NYU has made great effort in creating study spaces for students — as we have Bobst Library study rooms, quiet lounges, reserveable spaces in the Kimmel Center for University Life and study spaces across campus. If you’re lucky, you could get your alone time in Tisch Hall’s third-floor lounge or the Silver Center’s second-floor lounge, but those spots are hardly ever quiet. While these rooms are great for focusing on work, a study room that is often fully booked a week in advance doesn’t cut it. Study spaces bring on their own stresses, and your limited hours of quiet shouldn’t be kept to little rooms with a desk. NYU needs to create more dedicated spaces for students to relax in silence.

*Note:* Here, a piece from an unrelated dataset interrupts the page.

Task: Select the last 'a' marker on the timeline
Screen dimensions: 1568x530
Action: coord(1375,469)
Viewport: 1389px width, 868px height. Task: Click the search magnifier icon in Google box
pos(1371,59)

The reason why we specifically need quiet spaces — not just study spaces — is for the sake of student mental health. Students become increasingly burnt out the further we get into the semester, and a little peace and quiet might alleviate that. According to the Healthy Minds Study, which compiled information from college campuses across the country, more than 60% of college students surveyed during the 2020-21 academic year matched the criteria for at least one mental health issue. Another national study showed that nearly three-quarters of students reported moderate to severe psychological anguish.
With this in mind, several universities, both in and outside of urban areas, have implemented quiet spaces for students.
At the Stevens Institute of Technology in Hoboken, New Jersey, students, instructors and staff have access to a 24-hour quiet space. Students involved in the Student Government Association, particularly many representatives of the religious organizations, were the driving force behind the development of this area. One of the key highlights of this space is that it is “not intended for napping, playing games, doing homework, or eating meals.” Instead, it is to be used for quiet thinking, mindfulness and reflection — all of which are needed for students attending a prestigious university in a constantly moving city.
The Ohio State University’s ElectroScience Laboratory created a Quiet Room in 2017 following a student attack the previous year. This expansion of wellness options demonstrates the potential of preventative measures. In addition to other venues, ESL administrators looked to the Ohio Union’s meditation room for best practices on how to organize, design and offer a supportive environment for students.
NYU shouldn’t have to wait for something like an attack to implement quiet spaces. The university should normalize quiet spaces as a practice in wellness, something just as important as healthy food in the dining halls and enriching curriculum. Since NYU has a non-traditional campus, it makes sense that there are not many physical quiet spaces for students. However, if the university wants to lighten its students’ stress and combat the ongoing mental health crisis across the nation, providing students with access to quiet spaces across campus would be a step in the right direction.